Change "avatar" to "profile" in the items from the line with "Where should I" up to and including the line with "(x=2120, y=45)". Reproduce those lines with everything else unchanged, and leave out the pictures.
-- begin DATA TO PROCESS --
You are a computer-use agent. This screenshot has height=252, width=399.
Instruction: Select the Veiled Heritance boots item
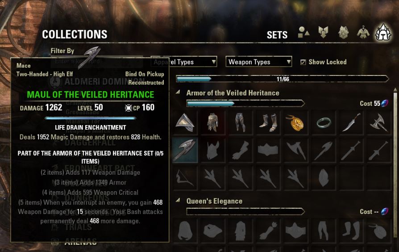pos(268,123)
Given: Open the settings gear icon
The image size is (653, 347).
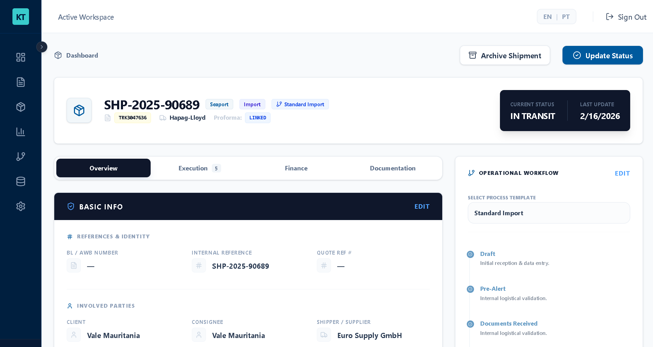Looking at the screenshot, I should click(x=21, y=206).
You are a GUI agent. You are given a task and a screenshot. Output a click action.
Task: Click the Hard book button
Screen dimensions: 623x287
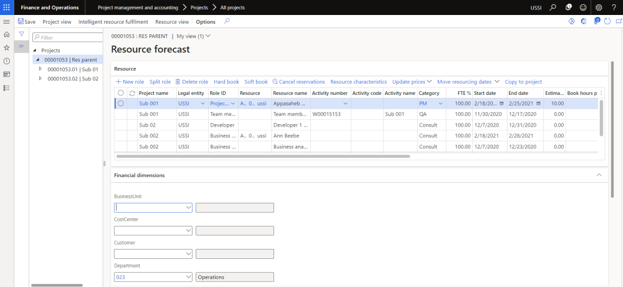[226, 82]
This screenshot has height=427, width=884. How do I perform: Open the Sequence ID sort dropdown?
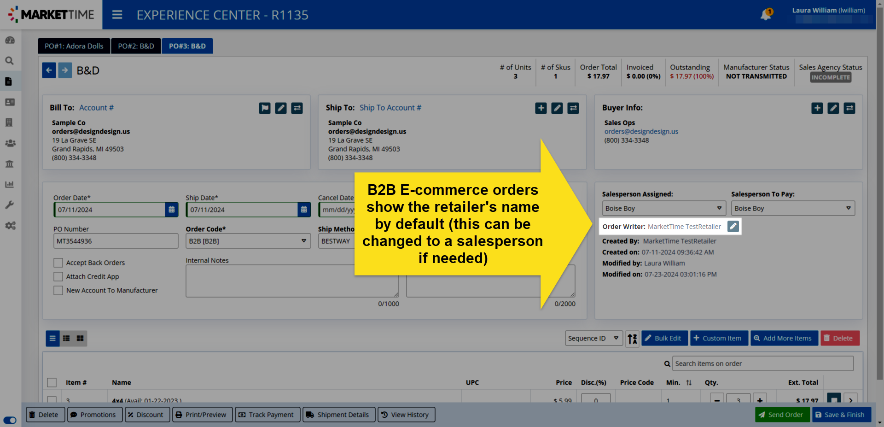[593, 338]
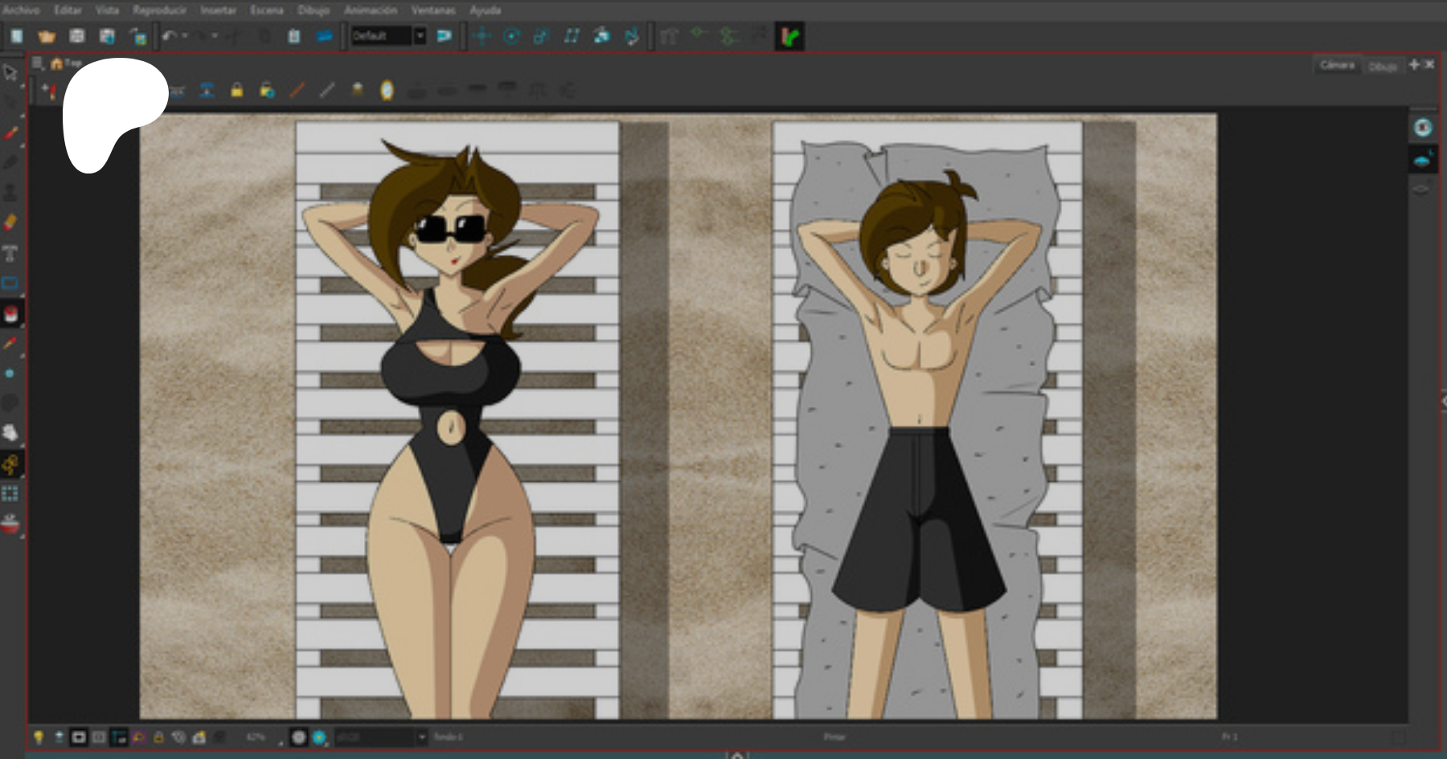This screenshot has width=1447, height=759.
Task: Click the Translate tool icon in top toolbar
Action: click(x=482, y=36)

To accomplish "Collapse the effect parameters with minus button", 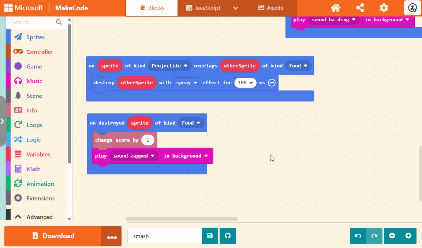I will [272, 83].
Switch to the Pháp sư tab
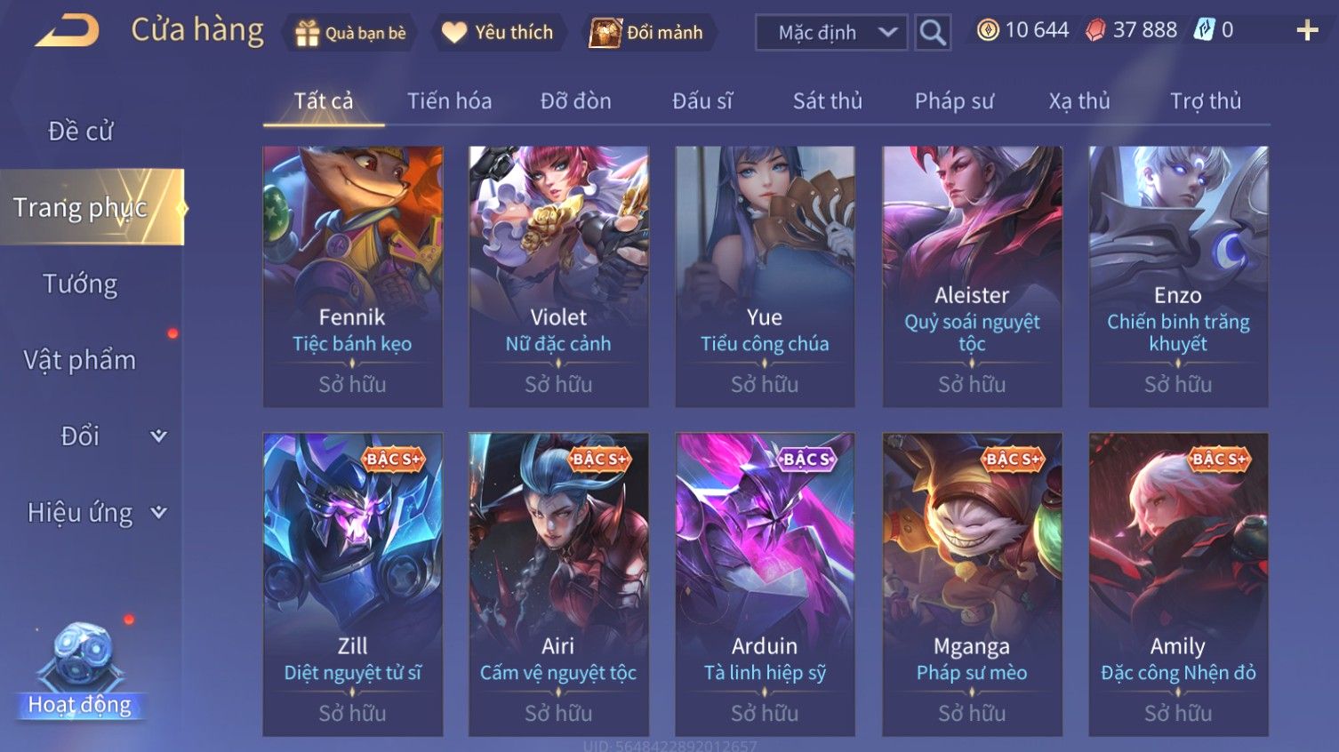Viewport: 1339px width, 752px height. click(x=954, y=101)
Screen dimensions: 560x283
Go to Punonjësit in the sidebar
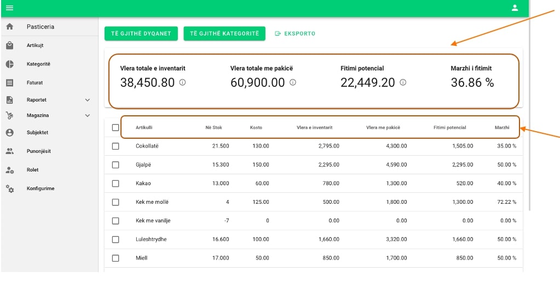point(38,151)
-- end DATA TO PROCESS --
-- begin DATA TO PROCESS --
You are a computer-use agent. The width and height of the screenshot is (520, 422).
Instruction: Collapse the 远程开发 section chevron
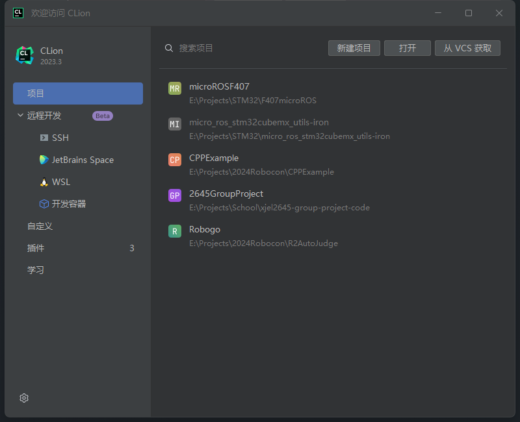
-- end DATA TO PROCESS --
-- begin DATA TO PROCESS --
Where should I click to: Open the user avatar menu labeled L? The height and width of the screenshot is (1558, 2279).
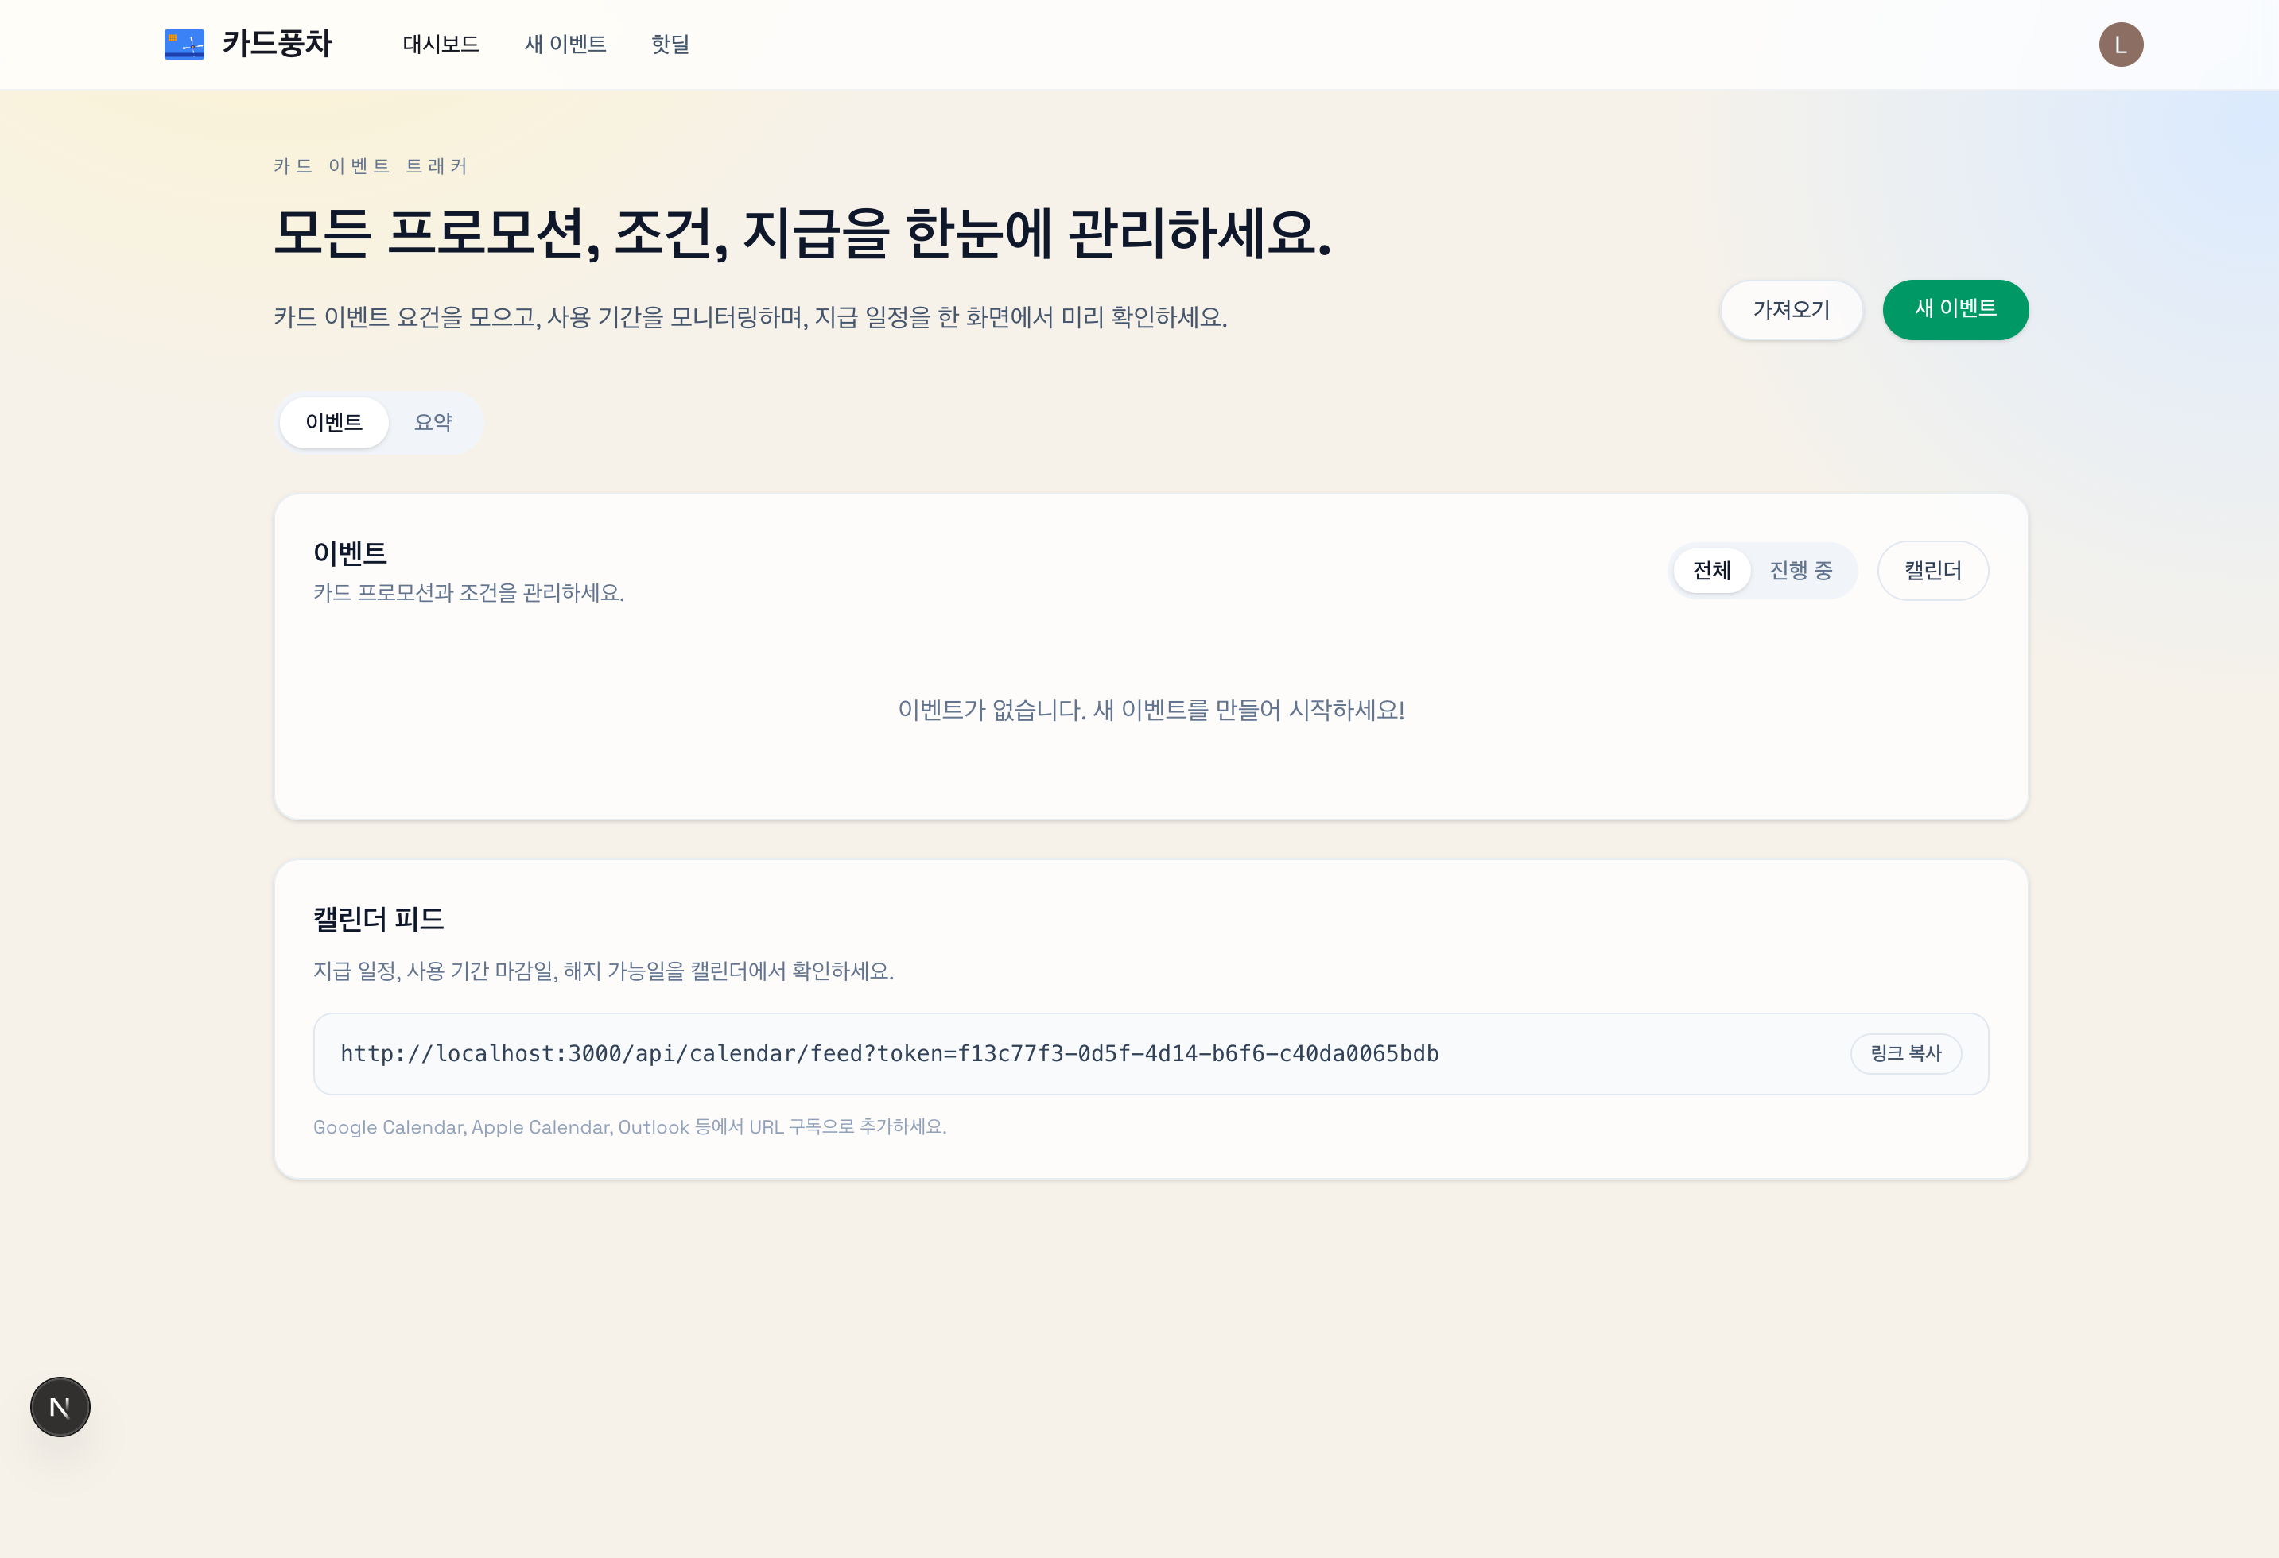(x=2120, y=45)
-- end DATA TO PROCESS --
# RESPONSE TO THIS EXERCISE
Where should I click to: Open the user profile menu labeled L? The height and width of the screenshot is (1558, 2279).
(x=2120, y=45)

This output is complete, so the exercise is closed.